The purpose of this activity is for students to practice generating equivalent equations. The structure of taking turns and justifying your thinking to your partner supports students to check their work as they go, and the class has a chance to check for equivalence when the total score is recorded.

Students also have to justify, whether formally or informally, why each move keeps the equation equivalent. This will be helpful for students in an associated Algebra 1 lesson when they must determine what moves are acceptable to make to an equation without changing its solution.

Monitor for students who solve the equation first and then work to create new equations with the same answer, and for students who simply create new equivalent equations from the given equation. Monitor for students who add or multiply by the same number on each side of an equation and students who use properties of operations (distributive, commutative, associative).


Arrange students in groups of 2. Explain to students that they are going to play a cooperative game in which the class tries to come up with as many different equations with the same solutions as they can. You give them an equation, and their job is to come up with other equations with the same solution as the original equation. The partner’s job is to check that the new equation is equivalent to the original by listening to their partner’s reasoning and making sure they agree. Each partner should create their own equations before moving to the next question. 
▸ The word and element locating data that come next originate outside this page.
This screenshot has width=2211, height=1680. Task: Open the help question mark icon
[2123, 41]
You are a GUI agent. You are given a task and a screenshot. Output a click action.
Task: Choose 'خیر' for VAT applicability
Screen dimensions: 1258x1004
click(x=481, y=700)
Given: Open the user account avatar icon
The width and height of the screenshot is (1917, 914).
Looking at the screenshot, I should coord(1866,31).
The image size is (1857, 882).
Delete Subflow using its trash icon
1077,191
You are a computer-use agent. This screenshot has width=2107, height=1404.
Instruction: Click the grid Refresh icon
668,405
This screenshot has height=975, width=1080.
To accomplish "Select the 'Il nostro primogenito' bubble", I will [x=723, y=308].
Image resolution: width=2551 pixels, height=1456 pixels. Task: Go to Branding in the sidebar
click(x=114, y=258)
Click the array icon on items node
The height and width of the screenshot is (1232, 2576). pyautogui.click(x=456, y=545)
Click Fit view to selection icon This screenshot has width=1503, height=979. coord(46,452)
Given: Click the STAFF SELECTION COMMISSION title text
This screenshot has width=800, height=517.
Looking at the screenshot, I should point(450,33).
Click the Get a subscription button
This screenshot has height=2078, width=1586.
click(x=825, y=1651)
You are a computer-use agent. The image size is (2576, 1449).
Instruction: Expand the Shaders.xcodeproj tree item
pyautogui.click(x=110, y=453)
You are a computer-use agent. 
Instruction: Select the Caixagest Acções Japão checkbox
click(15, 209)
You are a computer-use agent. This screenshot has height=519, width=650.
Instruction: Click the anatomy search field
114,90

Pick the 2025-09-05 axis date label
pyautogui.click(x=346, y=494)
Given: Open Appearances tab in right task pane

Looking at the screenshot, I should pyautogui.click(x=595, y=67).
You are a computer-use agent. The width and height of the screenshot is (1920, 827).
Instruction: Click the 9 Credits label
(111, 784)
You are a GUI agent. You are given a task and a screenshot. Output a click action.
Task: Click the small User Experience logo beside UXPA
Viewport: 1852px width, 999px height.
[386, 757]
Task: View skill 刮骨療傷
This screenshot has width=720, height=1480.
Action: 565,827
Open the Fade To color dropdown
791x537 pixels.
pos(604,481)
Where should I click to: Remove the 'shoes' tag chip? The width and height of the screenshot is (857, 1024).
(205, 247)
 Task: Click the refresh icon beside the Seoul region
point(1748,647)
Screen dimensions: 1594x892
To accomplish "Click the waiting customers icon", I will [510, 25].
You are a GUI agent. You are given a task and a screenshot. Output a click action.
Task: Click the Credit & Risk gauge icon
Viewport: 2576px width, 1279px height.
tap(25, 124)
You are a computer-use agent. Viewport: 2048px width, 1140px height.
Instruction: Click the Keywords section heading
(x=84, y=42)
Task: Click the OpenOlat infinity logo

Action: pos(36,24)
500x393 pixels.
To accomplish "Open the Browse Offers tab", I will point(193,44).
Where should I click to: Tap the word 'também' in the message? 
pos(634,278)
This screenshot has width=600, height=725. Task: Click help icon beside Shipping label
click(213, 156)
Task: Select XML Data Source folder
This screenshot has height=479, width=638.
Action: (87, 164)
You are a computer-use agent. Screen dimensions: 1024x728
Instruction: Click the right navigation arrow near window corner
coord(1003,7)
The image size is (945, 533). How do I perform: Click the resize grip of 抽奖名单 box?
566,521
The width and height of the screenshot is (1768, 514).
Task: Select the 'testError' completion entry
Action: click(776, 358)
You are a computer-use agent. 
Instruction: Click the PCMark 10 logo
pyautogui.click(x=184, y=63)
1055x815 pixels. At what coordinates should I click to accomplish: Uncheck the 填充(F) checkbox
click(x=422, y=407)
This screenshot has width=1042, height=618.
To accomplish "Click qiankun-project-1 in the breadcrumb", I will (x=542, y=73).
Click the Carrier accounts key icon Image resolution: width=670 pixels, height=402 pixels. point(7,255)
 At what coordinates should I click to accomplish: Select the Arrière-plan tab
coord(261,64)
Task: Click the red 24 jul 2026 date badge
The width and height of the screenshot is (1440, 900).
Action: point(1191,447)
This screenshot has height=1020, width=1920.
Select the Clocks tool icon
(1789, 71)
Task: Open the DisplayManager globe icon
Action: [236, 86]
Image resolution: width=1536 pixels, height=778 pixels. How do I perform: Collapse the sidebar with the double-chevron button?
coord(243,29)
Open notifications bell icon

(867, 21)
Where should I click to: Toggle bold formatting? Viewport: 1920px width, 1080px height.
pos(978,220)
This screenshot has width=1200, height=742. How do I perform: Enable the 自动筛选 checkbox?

At the end of each round, you will ask them to share the equations they came up with, and keep track of how many different equations the class came up with. Set a goal for the second round of coming up with 4 more equations than the first round, and continue to set meaningful challenge goals with each round.

Calling on previously identified students to share strategies may help the class be more successful.

Display these equations, one at a time:

  1. \(x = 5\)
  2. \(x + 1 = 0\)
  3. \(2(x + 1) = 10\)
  4. \(\frac12x + \frac32 = \frac72\)

Student Facing

  1. Your teacher will display an equation. Take turns with your partner to generate an equivalent equation—an equation with the same solution. Generate as many different equations with the same solution as you can. Keep track of each one you find.

  2. For each change that you make, explain to your partner how you know your new equation is equivalent. Ask your partner if they agree with your thinking.

  3. For each change that your partner makes, listen carefully to their explanation about why their new equation is equivalent. If you disagree, discuss your thinking and work to reach an agreement.

Student Response

For access, consult one of our IM Certified Partners.

Activity Synthesis

Remind students that today they did a lot of thinking about equivalent equations and moves they could do to equations that wouldn’t change the solution.

Make a semi-permanent display of “moves that won’t change the solutions to equations.” Sort the list by moves that are done to each side, and moves that are done to one side. Use students’ language, adding formal language if that is an emphasis in your school.

Possible list:

  • Add the same value to both sides.

  • Subtract the same value from both sides.

  • Multiply both sides by the same value (but not zero!). Divide both sides by the same value (but not zero!).

  • Change the order of terms (on one side) being added or multiplied (commutative property).

  • Change the grouping of terms (on one side) being added or multiplied (associative property).

  • Distributive property: \(a(b + c) = ab + ac\).